The market will decide TRW’s Dr. Karl-Heinz Glander is sure. Google’s advantage is that they can benefit from many assisted driving functions already out on the road. Lane keeping, adaptive cruise control, collision mitigation braking, traffic sign assist, blind spot detection, emergency brake and steering or lane change are all functions already used in preparation for automated driving. To ensure safety it is mandatory to include a separate safety domain ECU into the functional architecture that is designed to cover four areas: observation – perception – decision & planning – realization. Looking at today’s specifications for validating automated functions, i.e. one million miles for emergency braking alone, it’s clear that the rules need to be changed and a more comprehensive approach needs to be taken. Redundancy will play a key role and functions to be backed-up include sensors, actuators, power supply and communication; not to forget computing capabilities that should be split into multi-core units for high performance and main computing respectively.

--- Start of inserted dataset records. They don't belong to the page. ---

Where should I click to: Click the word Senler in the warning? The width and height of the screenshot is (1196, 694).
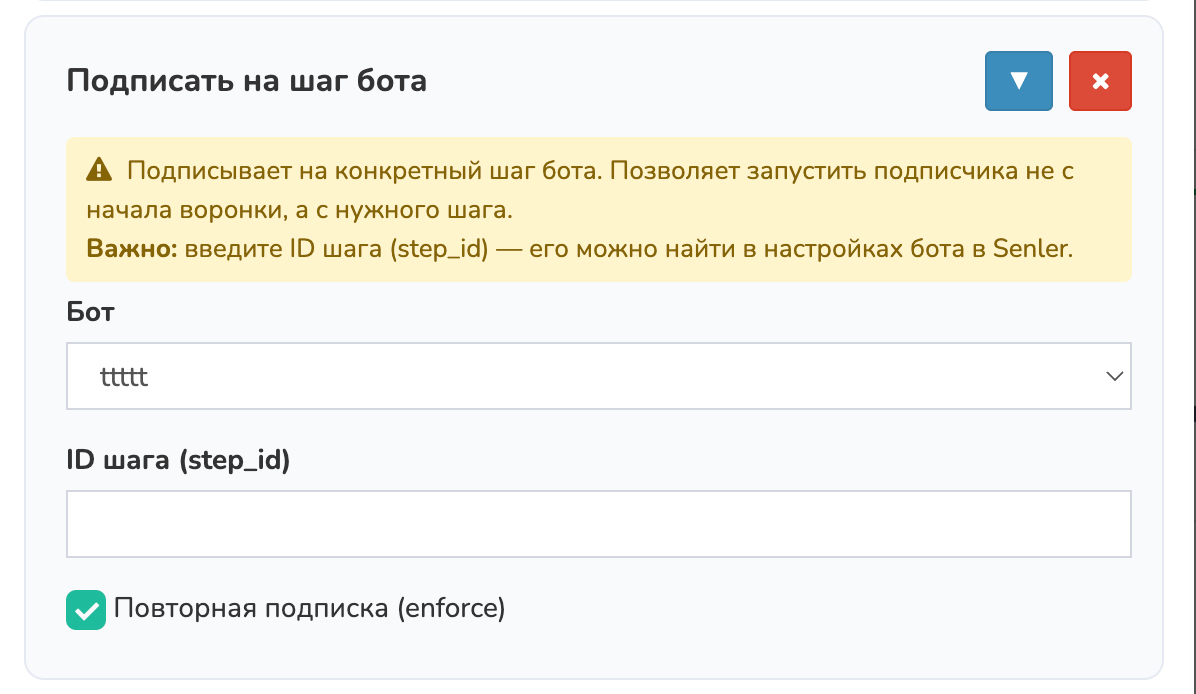tap(1032, 249)
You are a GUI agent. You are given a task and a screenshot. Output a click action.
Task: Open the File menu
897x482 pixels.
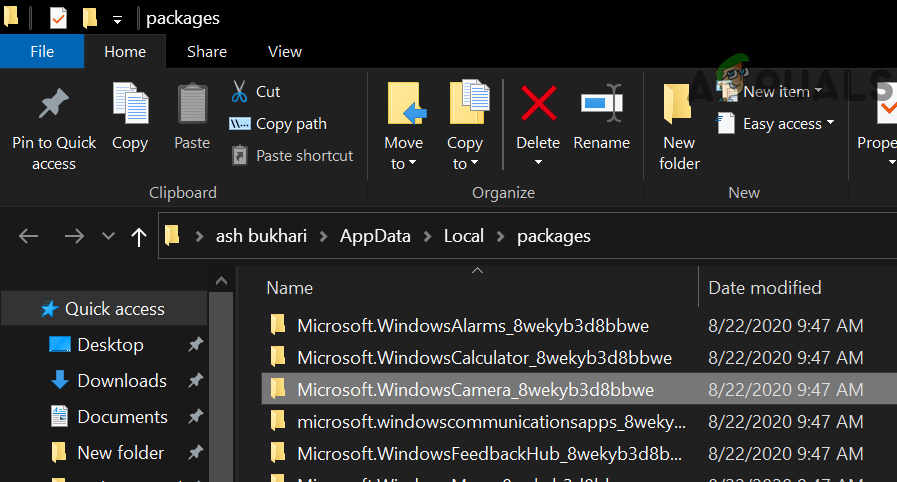click(x=42, y=51)
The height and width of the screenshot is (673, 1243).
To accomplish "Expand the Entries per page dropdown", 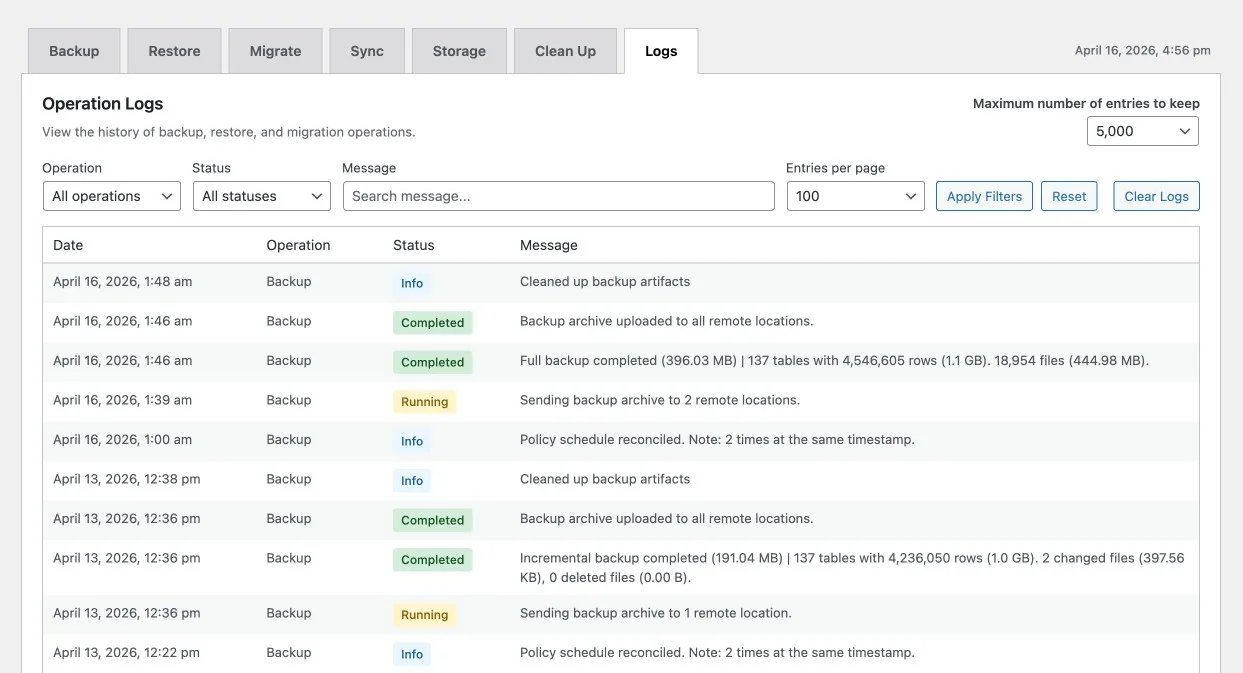I will (x=857, y=196).
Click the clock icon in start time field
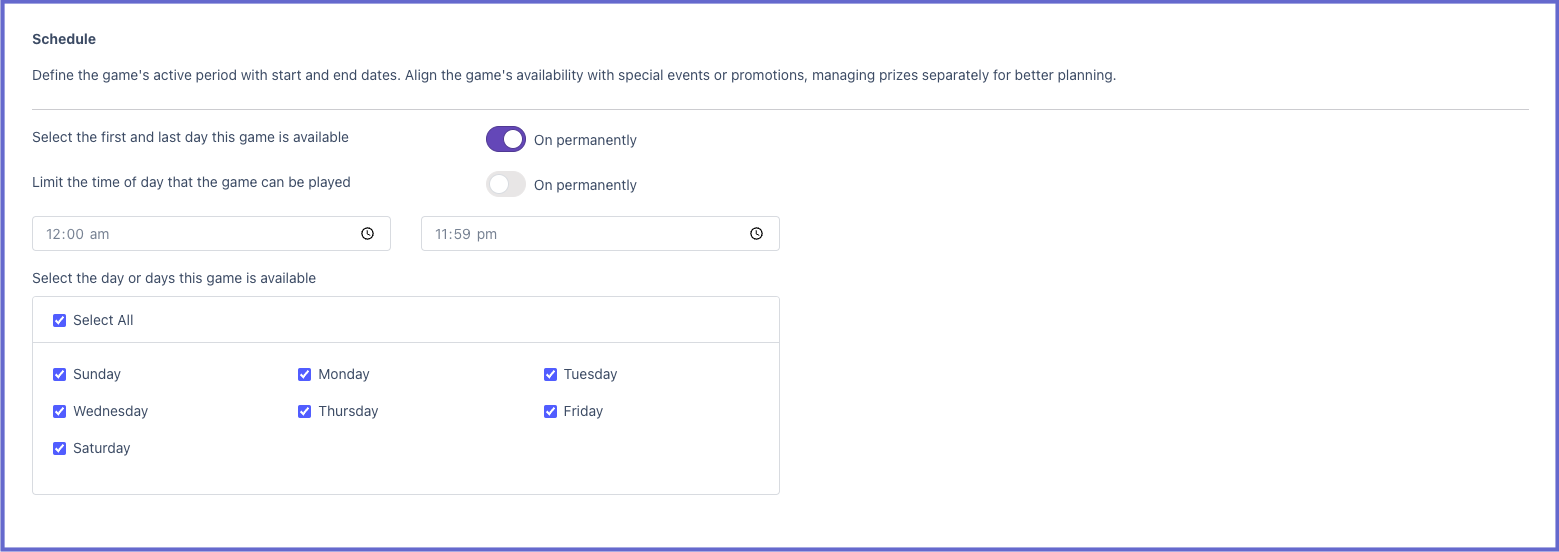 coord(368,234)
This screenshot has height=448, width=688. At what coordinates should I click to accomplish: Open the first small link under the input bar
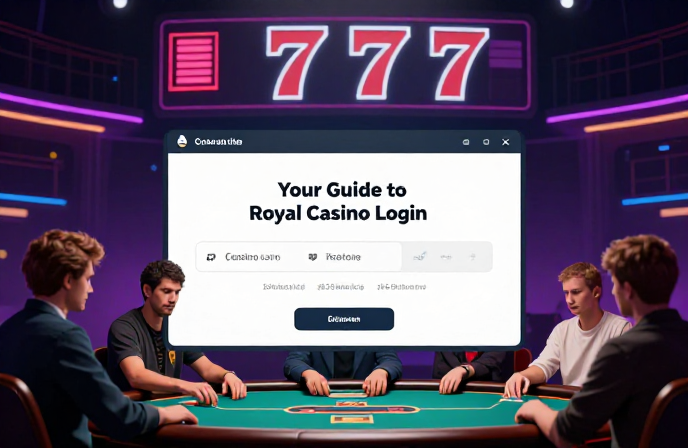[x=284, y=287]
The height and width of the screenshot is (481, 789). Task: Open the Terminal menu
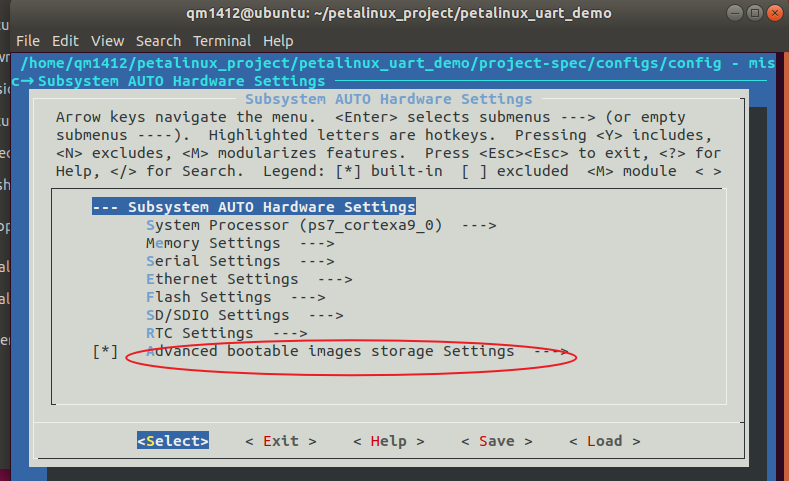point(222,41)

Software and its development is becoming an increasingly important component as well. Functionality is getting more complex by the minute, Toyota software shows 10,000 variables globally, and the majority of software bugs is found in the integration stage and not during programming, knows Dan Mender from Green Hills Software. Their experience is that fifty percent of the total software development time is consumed by debugging software errors. Therefore, the earlier in the process you start to look out for bugs the better. On average it takes some two to three hours to fix a bug during coding. The same bug fix might occupy as much as sixteen to eighteen hours of your time if found during the integration stage. But software does not equal software. For the automotive industry it’s vital to look for partners beyond the main stream database vendors who are entering the stage one by one. Their security evaluation levels comply only with EAL4+ specifications and offer no protection against hackers. Green Hills Software claims to be the only company catering to EAL6+ security level.
Ensuring every security level in software and hardware that can be thought of is essential for automated driving. However, one thing must not be forgotten: The car owner. He has his own mind and own taste; and if the personalization trend is anything to go by it is to be expected that he might decide to change parts of the car. To add just one more dash to the cocktail of complexity.